(Stored records)
——

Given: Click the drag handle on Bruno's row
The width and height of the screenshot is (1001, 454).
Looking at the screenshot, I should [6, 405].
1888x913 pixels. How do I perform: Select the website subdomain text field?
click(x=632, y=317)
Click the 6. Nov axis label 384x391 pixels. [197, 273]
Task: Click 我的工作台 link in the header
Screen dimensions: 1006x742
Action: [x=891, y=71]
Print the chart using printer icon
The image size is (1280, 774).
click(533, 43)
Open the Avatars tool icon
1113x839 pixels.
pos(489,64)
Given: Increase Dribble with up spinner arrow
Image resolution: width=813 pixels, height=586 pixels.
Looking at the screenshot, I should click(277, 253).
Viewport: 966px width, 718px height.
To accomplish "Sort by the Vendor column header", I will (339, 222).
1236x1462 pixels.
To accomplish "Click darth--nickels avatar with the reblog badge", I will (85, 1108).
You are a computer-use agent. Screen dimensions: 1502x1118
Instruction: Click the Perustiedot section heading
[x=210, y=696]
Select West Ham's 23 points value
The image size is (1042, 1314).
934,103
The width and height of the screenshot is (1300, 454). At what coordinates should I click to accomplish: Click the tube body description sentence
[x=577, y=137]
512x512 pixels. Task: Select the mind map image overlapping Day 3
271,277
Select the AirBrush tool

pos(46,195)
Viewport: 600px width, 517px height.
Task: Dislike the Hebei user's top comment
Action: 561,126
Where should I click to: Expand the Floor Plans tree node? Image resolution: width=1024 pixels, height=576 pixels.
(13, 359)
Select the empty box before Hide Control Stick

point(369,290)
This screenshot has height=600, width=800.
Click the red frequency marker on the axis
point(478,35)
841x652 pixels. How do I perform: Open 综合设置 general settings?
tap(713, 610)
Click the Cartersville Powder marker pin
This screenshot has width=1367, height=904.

——

What needs to be done — All lines above holding the word "This" make up the answer; copy each one.

Answer space —
This screenshot has height=600, width=800.
This screenshot has width=1367, height=904.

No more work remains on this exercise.